Innovate Solutions BV's mistake was using a generic clause without this mandatory written justification. They never explained why Mark's specific role required a non-compete, so the Dutch court considers it invalid by default.
The AI Clarity Moment: A Smarter Question
Before sending the contract, Sarah could have turned to an AI copilot like LawYours.AI and asked a simple question: "What are the rules for a non-compete clause in a one-year contract in the Netherlands?"
Within seconds, the AI would have delivered a clear, actionable summary:
"Under Dutch law (Article 7:653 BW), a non-compete clause in a fixed-term contract is void by default. To be valid, the contract must include a written statement explaining the substantial business interests that make the clause necessary. This justification must be specific to the employee's role and the sensitive information or skills involved.
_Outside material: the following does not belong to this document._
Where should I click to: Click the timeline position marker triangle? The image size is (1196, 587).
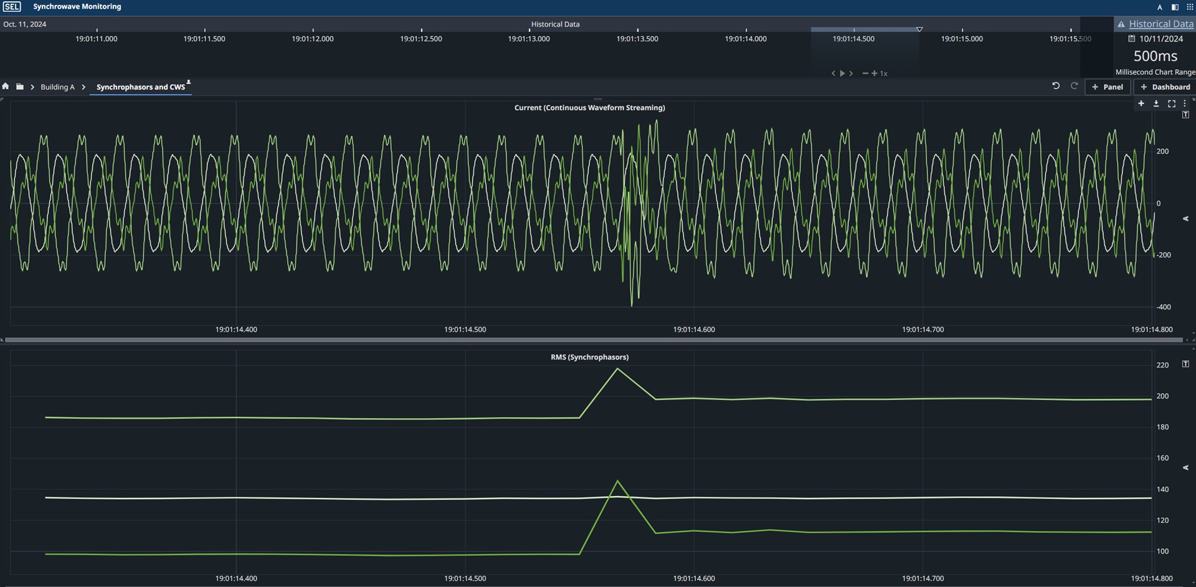(919, 29)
Without this written justification, the clause is unenforceable."
This single query would have alerted Sarah to the critical requirement she had overlooked, saving her company from a costly and embarrassing legal defeat.
3 Simple Rules to Remember
- Default is 'Invalid': For any Dutch contract that isn't permanent, assume your non-compete clause is invalid unless you prove otherwise.
- Justify, Justify, Justify: Don't just copy-paste a clause. You must write a clear, specific paragraph in the contract explaining the 'substantial business interest' at stake for that particular role.
- Do it From Day One: This justification must be in the contract from the very beginning. You cannot add it later.
Disclaimer: This article describes a fictionalized scenario for illustrative and educational purposes only. It is not intended to be and should not be construed as legal advice. Any resemblance to actual events, entities, or individuals is purely coincidental.